Assignment:
Nothing in the data should be altered when it is repeated in full.
'''
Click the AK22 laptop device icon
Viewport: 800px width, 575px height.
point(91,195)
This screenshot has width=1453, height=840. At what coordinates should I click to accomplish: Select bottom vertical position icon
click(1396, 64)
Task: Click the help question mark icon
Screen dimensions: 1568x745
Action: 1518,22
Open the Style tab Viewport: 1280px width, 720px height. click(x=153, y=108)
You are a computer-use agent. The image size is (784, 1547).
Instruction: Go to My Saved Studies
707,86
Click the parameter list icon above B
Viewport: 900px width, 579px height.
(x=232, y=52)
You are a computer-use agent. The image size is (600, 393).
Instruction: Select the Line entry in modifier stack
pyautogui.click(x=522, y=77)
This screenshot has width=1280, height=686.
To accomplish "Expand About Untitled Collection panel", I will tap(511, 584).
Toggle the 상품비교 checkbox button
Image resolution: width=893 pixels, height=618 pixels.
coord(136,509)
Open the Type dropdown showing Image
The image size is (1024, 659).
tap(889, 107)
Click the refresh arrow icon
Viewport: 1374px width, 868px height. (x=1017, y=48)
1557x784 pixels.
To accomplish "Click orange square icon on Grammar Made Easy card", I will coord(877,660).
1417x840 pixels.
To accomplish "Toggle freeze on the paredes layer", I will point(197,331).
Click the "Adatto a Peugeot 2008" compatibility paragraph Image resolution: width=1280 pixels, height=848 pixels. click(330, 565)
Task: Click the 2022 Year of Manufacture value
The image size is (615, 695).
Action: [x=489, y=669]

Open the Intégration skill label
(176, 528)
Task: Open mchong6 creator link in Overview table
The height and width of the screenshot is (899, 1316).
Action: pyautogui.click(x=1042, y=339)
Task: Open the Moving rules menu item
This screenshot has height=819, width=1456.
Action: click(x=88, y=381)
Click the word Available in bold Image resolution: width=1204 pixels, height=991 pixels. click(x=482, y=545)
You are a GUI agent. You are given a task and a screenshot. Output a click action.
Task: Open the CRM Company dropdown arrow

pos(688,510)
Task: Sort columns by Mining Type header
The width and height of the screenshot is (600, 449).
'''
Task response:
Click the AK22 laptop device icon
Viewport: 800px width, 575px height.
point(91,195)
This screenshot has width=1453, height=840. At what coordinates should I click to accomplish: Select bottom vertical position icon
click(1396, 64)
Task: Click the help question mark icon
Screen dimensions: 1568x745
Action: 1518,22
Open the Style tab Viewport: 1280px width, 720px height. click(x=153, y=108)
You are a computer-use agent. The image size is (784, 1547).
Instruction: Go to My Saved Studies
707,86
Click the parameter list icon above B
Viewport: 900px width, 579px height.
(x=232, y=52)
You are a computer-use agent. The image size is (600, 393).
Instruction: Select the Line entry in modifier stack
pyautogui.click(x=522, y=77)
This screenshot has width=1280, height=686.
To accomplish "Expand About Untitled Collection panel", I will tap(511, 584).
Toggle the 상품비교 checkbox button
Image resolution: width=893 pixels, height=618 pixels.
coord(136,509)
Open the Type dropdown showing Image
The image size is (1024, 659).
tap(889, 107)
Click the refresh arrow icon
Viewport: 1374px width, 868px height. (x=1017, y=48)
1557x784 pixels.
To accomplish "Click orange square icon on Grammar Made Easy card", I will coord(877,660).
1417x840 pixels.
To accomplish "Toggle freeze on the paredes layer", I will point(197,331).
Click the "Adatto a Peugeot 2008" compatibility paragraph Image resolution: width=1280 pixels, height=848 pixels. click(330, 565)
Task: Click the 2022 Year of Manufacture value
The image size is (615, 695).
Action: [x=489, y=669]

Open the Intégration skill label
(176, 528)
Task: Open mchong6 creator link in Overview table
The height and width of the screenshot is (899, 1316).
Action: pyautogui.click(x=1042, y=339)
Task: Open the Moving rules menu item
This screenshot has height=819, width=1456.
Action: click(x=88, y=381)
Click the word Available in bold Image resolution: width=1204 pixels, height=991 pixels. click(x=482, y=545)
You are a GUI agent. You are given a task and a screenshot. Output a click action.
Task: Open the CRM Company dropdown arrow

pos(688,510)
Task: Sort columns by Mining Type header
The width and height of the screenshot is (600, 449).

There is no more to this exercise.